GamletOrtikov, если запретить для всех IP, кроме своих, то как-то так:
<Location ~ "/(wp-login\.php|administrator|admin\.php)"> Order deny,allow Deny from all Allow from 11.22.33.44 </Location>
htaccess дополняют основной конфиг (httpd.conf), пропиши в него глобально правила для location какие надо
Свой, но костыли) Я пока прописал
RewriteCond %{QUERY_STRING} !(callback|logout|lostpassword)
Брут примитивный, без всяких параметров (да даже реферер одинаковый), а так AJAX логину защита мешать не будет.
С ajax плагинами входа тоже, они посылают POST запрос на wp-login.php, исключения для callback в урле можно хотя бы добавить, если запрос через XMLHttpRequest.

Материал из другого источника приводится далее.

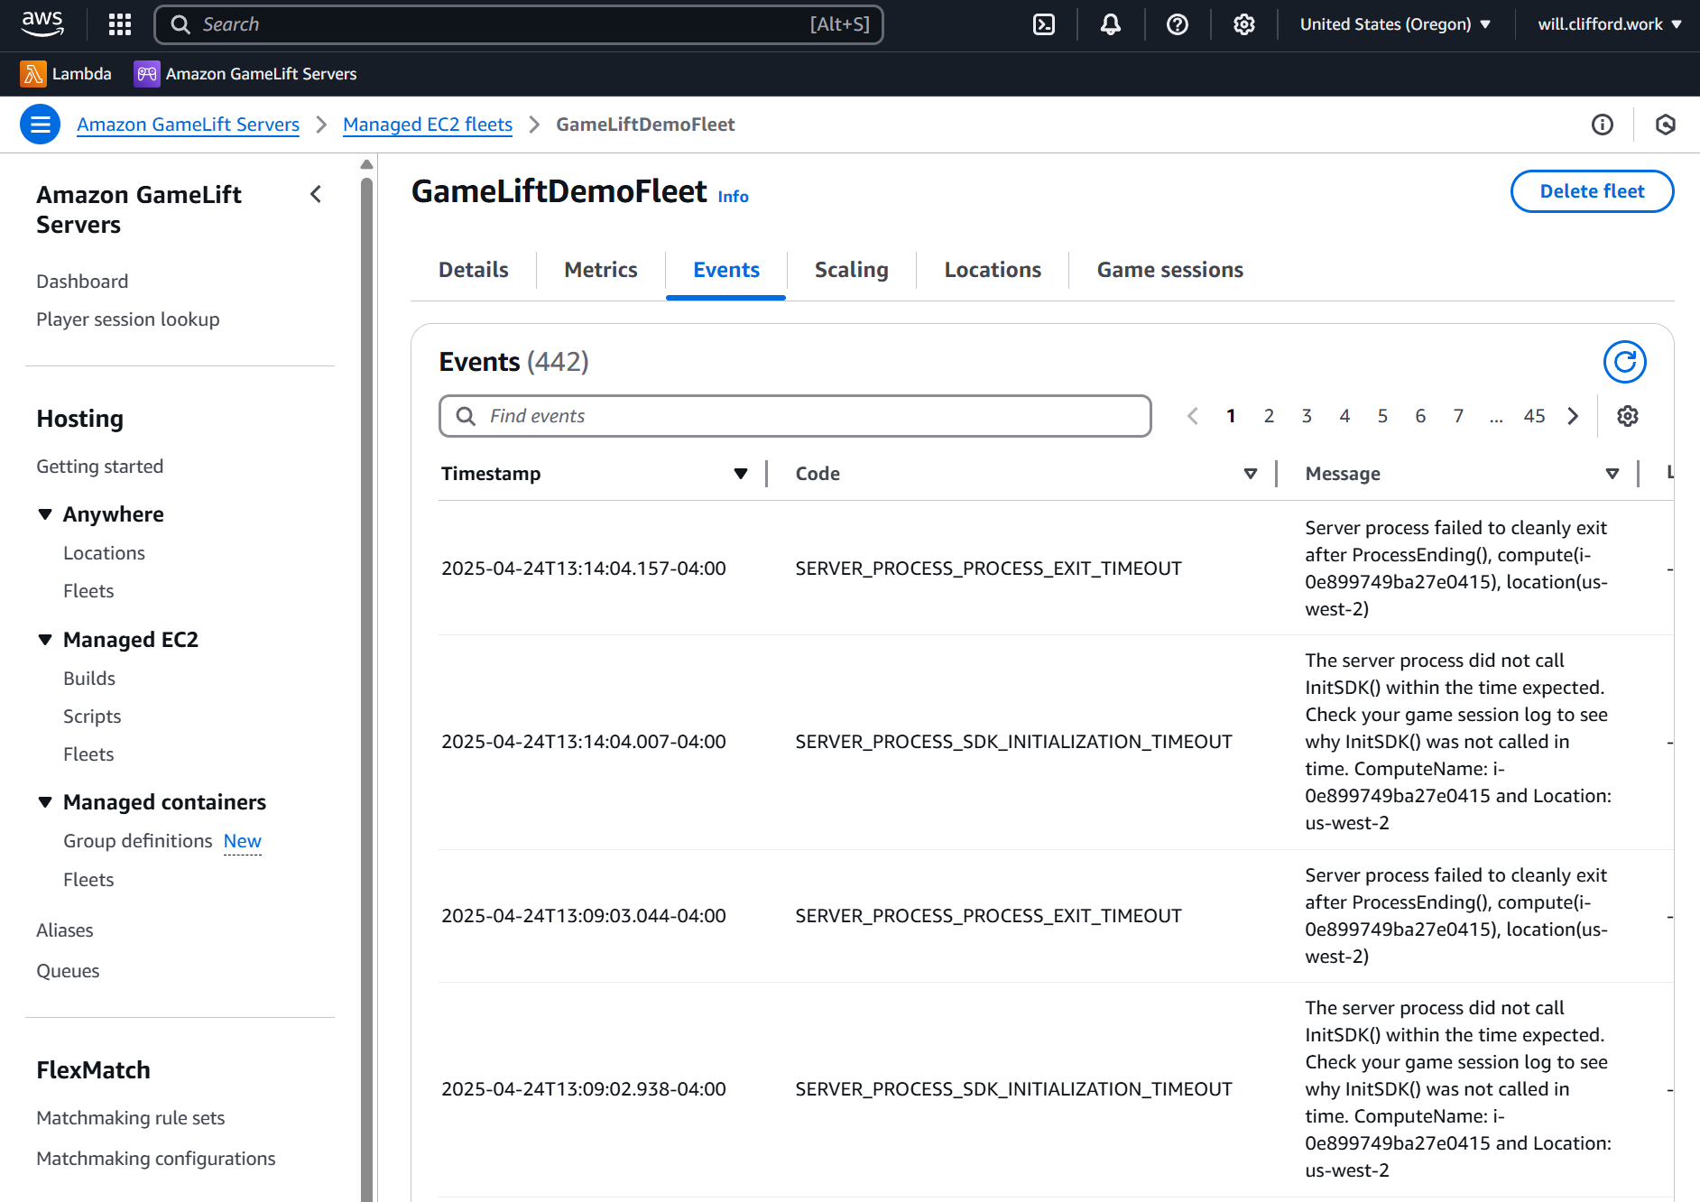Collapse the Managed EC2 section
The image size is (1700, 1202).
pos(46,639)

Поделитесь?) При условии, что подбор идёт запросами ничем не отличающимися от реальных посетителей, а логины и профили на сайтах должны работать.

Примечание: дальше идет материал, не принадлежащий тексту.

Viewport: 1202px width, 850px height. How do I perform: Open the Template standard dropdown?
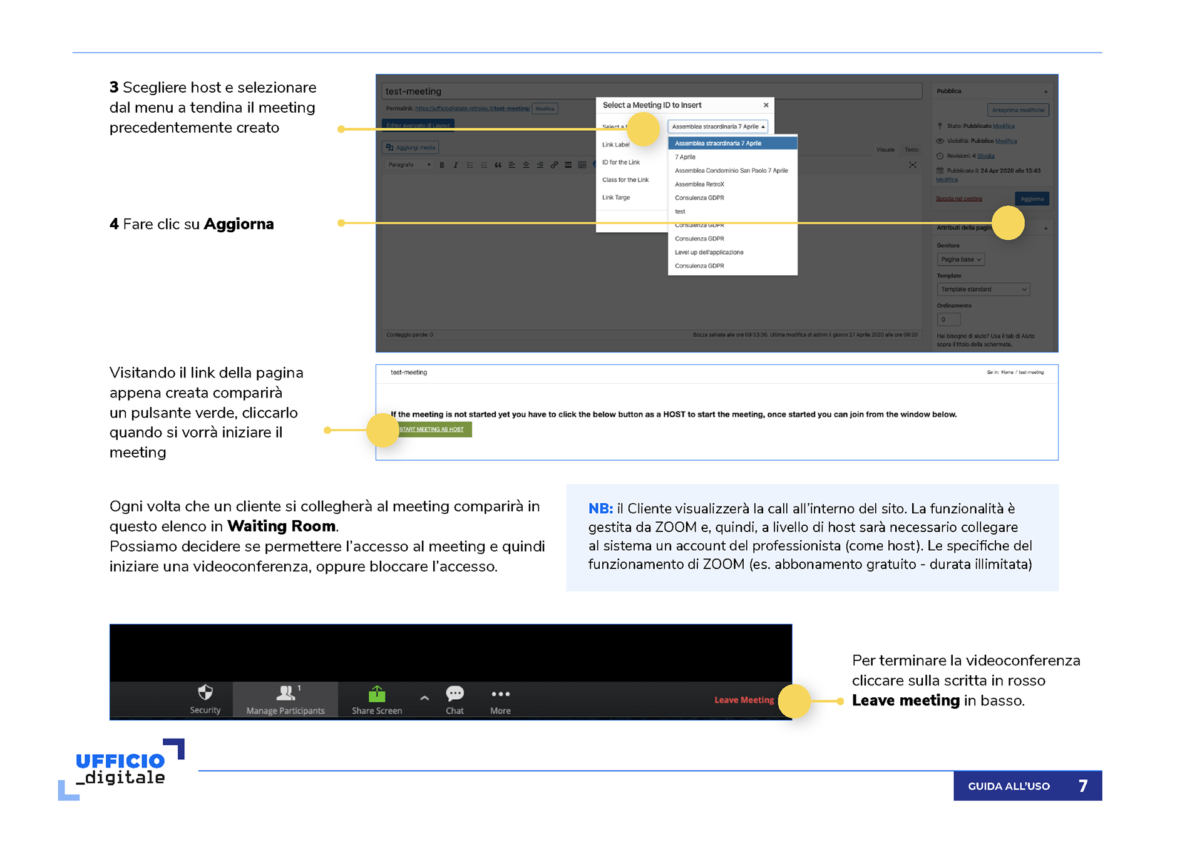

Better WP Security нормально справляется, нагрузка проца стала не более 40%, а была под 100%. Поставил бан после 3-5 неудачных попыток на несколько суток, 180 айпишников пока набежало.
Если на сайте нет скриптов ajax входа с жёстко прописанным путём к wp-login.php или чего-то подобного, то можно вообще полностью избежать автоподбора, в плагине есть функция смены урла входа.
Да и есть плагины, которые банят посредствам htaccess наверно, там нагрузки совсем не будет.
Ламерский подбор так-то) Подбирают преимущественно пасс админа, а логин админа можно спокойно поменять.